Monday, April 26, 2010

Burgundy at the Sixteen Mile House

During these heady foodie days of hip, purveyor-driven food (Berkshire, Rancho Gordo, La Quercia, Farmstead, Marin Sun, Soul Food, etc.), molecular gastronomy, and small plate cuisine, the local steaks & chops joint is a total relic. Yet, there is something retro-comfort, if not retro-chic, about dining in these disappearing American gut-busting institutions.

One of the Bay Area's classic steaks & chops joints is the Sixteen Mile House. This historic location started out in 1877 as a hotel on the El Camino Real route, then afterwards a stagecoach station for Wells Fargo. Along the stagecoach run from San Francisco, mile houses used to dot El Camino; the surviving Sixteen Mile House was the 16 mile marker from the city.

I'm not sure when the building got converted to a restaurant, but it's been at least a few decades. I first laid eyes on the landmark in the late 1980s when it still had hitching posts on the front curb. About two years ago a local restaurateur took over and remodeled the place to its current glory.

Frankly, I was initially hesitant whether I should feel proud or scared about having this former gambling house and Prohibition-era speakeasy, now throwback restaurant, in our town, just some blocks from the wine store. I'd never set foot on the place. Somehow, the dark, noisy bar in the front room with smokers spilling out on the sidewalk just isn't my scene. When walking past the restaurant at night I usually quicken my pace, fearing either a brawl could break out among redneck patrons or a hairy-chested, tattooed, biker dude might take fancy on me, a scrawny, Asian kid.

But these silly fears proved to be all just my wild imaginings, perhaps from watching too much "Kung Fu" TV series and Quentin Tarantino movies. When I walked in with my bottle of red Burgundy on a recent night, the place was packed with families and polite, middle-aged couples enjoying a drink while listening to a three-piece jazz combo. I found my mates in the cozier dining area in the backroom

We started with plates of fried calamari, pan-friend sand dabs, crab cocktail, and crab cakes. I liked the sand dabs best, a dish that I somewhat regard as a San Francisco specialty, but sadly absent in today's trendy menus.

With these starters I enjoyed a glass of 1971 Remoissenet Pere & Fils Meursault "Cuvée Maurice Chevalier". Its color was deep gold, with a musty smell that gave way to marzipan and almond paste. Though past its prime, it still had good energy left. Soft pears, grapefruit, and creamed corn, still powerful and long.

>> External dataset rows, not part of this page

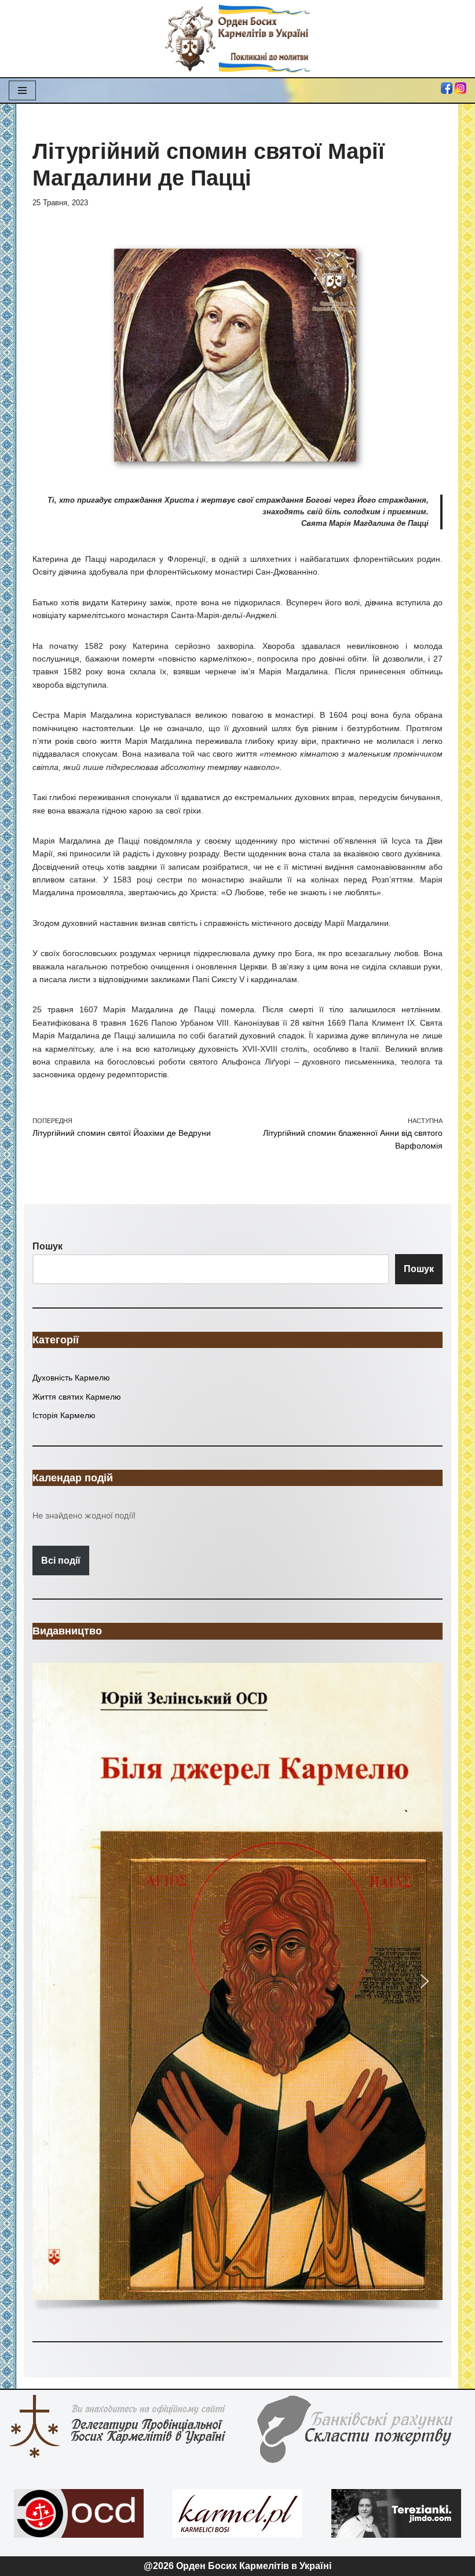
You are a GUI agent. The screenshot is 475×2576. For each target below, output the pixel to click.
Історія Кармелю (64, 1415)
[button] (237, 1981)
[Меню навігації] (22, 90)
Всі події (61, 1560)
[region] (237, 1990)
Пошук (419, 1269)
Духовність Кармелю (71, 1377)
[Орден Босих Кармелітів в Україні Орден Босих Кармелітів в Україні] (237, 38)
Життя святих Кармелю (76, 1396)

Amy and I shared a 22-ounce Porterhouse steak with sides of rice pilaf and veggies. In my twenty-something days I put away this slab of beef myself but I'm less Rabelaisian these days. The steak was cooked precisely at medium-rare and attractively cross-marked but I found the taste dull and too chewy. I think the 22-ounce rib-eye sounded better. Anyway, it wasn't bad, but decent at best.

From a little-known négociant house, distant relatives of the more famous Bouchard Pere et Fils, the 1959 Paul Bouchard & Cie Bonnes-Mares had amazingly deep, dark color and a strong funkiness in the nose of metallic notes and onion powder, but in the mouth has nearly opulent black cherries and licorice, fleshy and concentrated with a lasting finish. Red Burgundy never ceases to surprise me!

Simply awesome was the 1995 Domaine Leroy Clos de Vougeot!. This wine exemplified the greatness of this vintage for reds. Magnificent concentration, powerful, and structured. But this Leroy was so well proportioned. Very, very youthful but totally luscious and seductive. I don't know if there's any Clos Vougeot that can exceed or even match a Leroy this good.

Finally, the 1993 Frédéric Esmonin Griottes-Chambertin. Hardly anyone knew the young Frédéric Esmonin at the time this was released, and so this was an obscure label and languished on the shelf. We used to sell it at not much more than $40! This was dark, rich, and powerful, with particularly firm tannins and very good freshness. Still drinking young, I agree with Clive Coates' assessment that this will easily evolve another ten years from today.

We shared a decadent, dark chocolate cake for dessert. I was full but the chocolate was irresistible.

Sixteen Mile House
448 Broadway
Millbrae, CA 94030
Tel 650.697.6118
Closed Monday, lunch Tue-Fri, dinner Tue-Sun


  1. I am glad you overcome unfounded fear and enjoy yourself. Throughout the years I patronage this restaurant, i saw allot of Chinese people order rack-of-lamb there. I definitely agree with you the ribeye steak is good.

    6 days a week, they have the early bird special for $14.99. Choices include petite-cut prime rib.



  2. Thanks for the tip! I will check out the early bird special one of these days.